As Morgenson waited for a reply the infinite monkeys continued to transform into infinite people that he was related to or knew at one time in life. As they changed they began writing everywhere, on the walls, the glass, even one another, and each word making Morgenson’s eyes burn.
“Tell me what you’ve done he screamed,” as he turned away from the glass and back towards Stitch, but his words were heard only by himself and the monkey people, as he watched the corner of Stich’s shoe turn the corner and vanish out of sight.
The deleted comment was me saying JPX sucks for not participating.
Good thing you deleted it. Hate for something like that to get out.
Nicely done, too. What the hell was Stitch thinking????
Everyone's really afraid of Finish It Monday. Although if I were working, I'd likely be absent too.
Let's go, chickens!
Well, mid-game poll: how's the short thing working for those unentered? Would you be more likely to enter if I extended the deadline?
Beuller?
Having a great time with the entries so far.
Okay, how about this, I just thought of this. If you don't think you're gonna write something, just come up with something for what the monkeys wrote.
Love the brevity.
Suddenly, outside the reinforced glass of the control room... a pounding sound.
“It’s the Boss!” The door swung open and in walked a man with rugged good looks and a disarming smile. A red bandana tied snugly around his head complemented the white t-shirt and jeans to complete an image of a humble, hard working American.

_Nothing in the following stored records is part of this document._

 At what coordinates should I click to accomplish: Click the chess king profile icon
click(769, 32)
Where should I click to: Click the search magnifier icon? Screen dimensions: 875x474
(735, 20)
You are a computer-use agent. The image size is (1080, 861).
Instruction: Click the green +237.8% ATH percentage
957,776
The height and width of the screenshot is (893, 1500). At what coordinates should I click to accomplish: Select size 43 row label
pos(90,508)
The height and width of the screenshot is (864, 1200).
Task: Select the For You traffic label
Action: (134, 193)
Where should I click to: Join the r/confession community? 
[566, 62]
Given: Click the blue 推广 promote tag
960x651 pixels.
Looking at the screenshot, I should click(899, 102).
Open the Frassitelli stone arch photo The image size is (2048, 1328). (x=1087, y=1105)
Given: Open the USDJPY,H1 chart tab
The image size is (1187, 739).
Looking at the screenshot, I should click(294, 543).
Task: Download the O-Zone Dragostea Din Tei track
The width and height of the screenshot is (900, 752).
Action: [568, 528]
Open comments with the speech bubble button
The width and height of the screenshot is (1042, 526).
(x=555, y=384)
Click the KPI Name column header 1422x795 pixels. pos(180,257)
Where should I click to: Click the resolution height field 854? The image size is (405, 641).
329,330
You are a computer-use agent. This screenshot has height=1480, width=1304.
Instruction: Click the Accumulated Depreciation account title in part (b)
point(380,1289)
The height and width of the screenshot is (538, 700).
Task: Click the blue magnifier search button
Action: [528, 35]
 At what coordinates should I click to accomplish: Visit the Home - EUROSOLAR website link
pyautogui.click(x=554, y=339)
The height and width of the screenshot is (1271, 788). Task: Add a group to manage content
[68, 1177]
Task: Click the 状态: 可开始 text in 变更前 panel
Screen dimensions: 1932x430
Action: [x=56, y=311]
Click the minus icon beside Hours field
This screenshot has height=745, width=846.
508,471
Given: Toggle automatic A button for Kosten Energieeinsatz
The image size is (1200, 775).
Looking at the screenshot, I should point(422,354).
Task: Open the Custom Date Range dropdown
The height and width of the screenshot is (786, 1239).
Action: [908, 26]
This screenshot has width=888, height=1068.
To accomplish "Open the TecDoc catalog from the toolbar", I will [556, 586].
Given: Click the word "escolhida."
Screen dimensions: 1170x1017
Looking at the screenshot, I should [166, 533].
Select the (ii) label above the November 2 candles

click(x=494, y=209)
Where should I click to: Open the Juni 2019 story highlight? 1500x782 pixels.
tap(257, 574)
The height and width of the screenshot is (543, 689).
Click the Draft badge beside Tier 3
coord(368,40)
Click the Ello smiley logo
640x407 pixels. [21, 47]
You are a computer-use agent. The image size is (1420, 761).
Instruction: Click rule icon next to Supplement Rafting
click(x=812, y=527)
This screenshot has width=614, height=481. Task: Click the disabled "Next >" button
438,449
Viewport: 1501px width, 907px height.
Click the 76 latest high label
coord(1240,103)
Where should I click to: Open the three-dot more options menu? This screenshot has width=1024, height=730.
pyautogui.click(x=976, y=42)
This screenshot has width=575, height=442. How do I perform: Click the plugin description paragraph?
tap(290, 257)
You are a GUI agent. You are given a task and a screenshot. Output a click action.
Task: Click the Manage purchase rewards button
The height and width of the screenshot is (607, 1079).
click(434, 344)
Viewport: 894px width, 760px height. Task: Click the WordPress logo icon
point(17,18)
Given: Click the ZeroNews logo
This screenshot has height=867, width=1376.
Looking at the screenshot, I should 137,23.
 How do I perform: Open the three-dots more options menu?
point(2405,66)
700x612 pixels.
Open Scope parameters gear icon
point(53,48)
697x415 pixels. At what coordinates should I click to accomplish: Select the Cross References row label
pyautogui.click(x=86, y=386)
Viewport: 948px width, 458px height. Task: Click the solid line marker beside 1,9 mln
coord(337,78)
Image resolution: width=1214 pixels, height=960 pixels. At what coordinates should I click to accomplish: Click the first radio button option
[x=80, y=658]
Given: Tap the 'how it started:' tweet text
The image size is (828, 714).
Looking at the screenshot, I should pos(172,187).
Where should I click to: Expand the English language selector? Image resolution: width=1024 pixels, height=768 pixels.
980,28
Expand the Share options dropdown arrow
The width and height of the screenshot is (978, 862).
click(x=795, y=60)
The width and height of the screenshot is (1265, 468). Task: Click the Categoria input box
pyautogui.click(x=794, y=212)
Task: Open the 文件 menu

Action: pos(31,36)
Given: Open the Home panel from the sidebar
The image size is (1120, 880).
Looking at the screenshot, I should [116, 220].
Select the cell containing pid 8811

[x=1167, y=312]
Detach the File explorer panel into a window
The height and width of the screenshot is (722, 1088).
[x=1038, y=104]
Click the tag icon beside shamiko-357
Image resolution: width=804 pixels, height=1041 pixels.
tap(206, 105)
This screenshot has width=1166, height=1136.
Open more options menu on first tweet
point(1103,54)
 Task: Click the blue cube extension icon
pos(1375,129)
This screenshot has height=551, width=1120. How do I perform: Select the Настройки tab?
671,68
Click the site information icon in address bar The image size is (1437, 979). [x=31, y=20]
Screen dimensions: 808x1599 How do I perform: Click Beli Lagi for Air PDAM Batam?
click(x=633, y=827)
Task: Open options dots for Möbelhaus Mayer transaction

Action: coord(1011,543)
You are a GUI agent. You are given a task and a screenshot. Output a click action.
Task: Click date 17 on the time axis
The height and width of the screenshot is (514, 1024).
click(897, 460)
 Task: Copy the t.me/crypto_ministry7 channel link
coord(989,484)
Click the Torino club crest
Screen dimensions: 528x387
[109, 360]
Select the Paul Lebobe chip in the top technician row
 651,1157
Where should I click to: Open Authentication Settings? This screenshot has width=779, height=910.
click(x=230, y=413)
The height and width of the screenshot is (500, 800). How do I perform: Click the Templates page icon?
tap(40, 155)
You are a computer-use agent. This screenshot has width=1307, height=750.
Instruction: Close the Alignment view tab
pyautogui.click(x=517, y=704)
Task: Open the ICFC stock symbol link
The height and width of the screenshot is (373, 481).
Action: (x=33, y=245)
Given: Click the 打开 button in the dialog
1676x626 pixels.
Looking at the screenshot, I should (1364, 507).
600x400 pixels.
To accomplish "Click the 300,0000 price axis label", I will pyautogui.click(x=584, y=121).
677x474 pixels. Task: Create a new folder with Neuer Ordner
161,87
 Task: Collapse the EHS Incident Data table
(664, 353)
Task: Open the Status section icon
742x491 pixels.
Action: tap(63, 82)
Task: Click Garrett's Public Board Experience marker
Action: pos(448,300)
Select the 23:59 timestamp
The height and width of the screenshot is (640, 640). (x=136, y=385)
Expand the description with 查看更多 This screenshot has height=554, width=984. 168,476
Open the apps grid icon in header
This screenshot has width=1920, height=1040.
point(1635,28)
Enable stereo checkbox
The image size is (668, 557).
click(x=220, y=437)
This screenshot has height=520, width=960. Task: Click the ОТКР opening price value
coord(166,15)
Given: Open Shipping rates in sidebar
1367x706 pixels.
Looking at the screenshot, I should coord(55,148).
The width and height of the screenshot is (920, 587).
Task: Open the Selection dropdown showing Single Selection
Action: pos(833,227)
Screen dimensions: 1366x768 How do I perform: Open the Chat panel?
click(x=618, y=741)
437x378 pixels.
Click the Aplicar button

“Mind if I take a look?”, he asked in a chummy voice that Morgenson found comforting. Stitch was clearly unimpressed however. He closed his eyes, took a deep breath and handed over the top page. It read:
"You can’t start a fire without a spark.
This gun’s for hire
Even if we’re just dancing in the dark."
"Brilliant", announced Bruce Springsteen. "Worth every last monkey."
Love the short endings, love all the endings written so far. I'm not sure if I'll have an input this week but I like the Tuesday 9pm cut off anyway, it doesn't feel like it's lingering unfinished under a sea of posts that way.
Given the numerous English majors and authors present on this site I can say for certain that I will not be participating. I can write a hell of an initial evaluation but creativity is one of my many missing talents. I love what you guys are doing though!
Suddenly, outside the reinforced glass of the control room...
a voice cried out in jubilation. "I knew it! I knew the little bastards could do it, pay up."
Morgenson peered through the window, or what used to be a window. The glass had disappeared, and as he watched, the frame of the window slowly...faded. It was if an eraser was simply, wiping it away.
As the floor and the monkeys winked out of existence, two men stood in the...emptiness? He didn't know what to call it, but there they were, two men framed against...blackness.
"I can't believe it. The complete works of Shakespeare. Come on, what were the chances?" said the man in jeans. He seemed to glow as he spoke, and turned to Morgenson. "Well, that's that. Sorry about the end of the world, but seriously, I thought this was an old wives tale."
"End of the world?!" said Morgenson, "What are you talking about, and where are we?" His voice was panicked as he realized it was just he and the men, surrounded by darkness.
"Yep. End of the world." said the second man smugly. "The old man bet me a million monkeys couldn't replicate the works of Shakespeare. I win, he loses. So you lose too."
The weight of the implication hit Morgenson as he began to fade. "So your...God?" he whispered. "And you bet our world on a wives tale?"
"Sorry," said the man in jeans as Morgenson winked out, "but I really didn't see this one coming."
Damn! I didn't edit this before I posted it, and I used your instead of you're...I'm an idiot.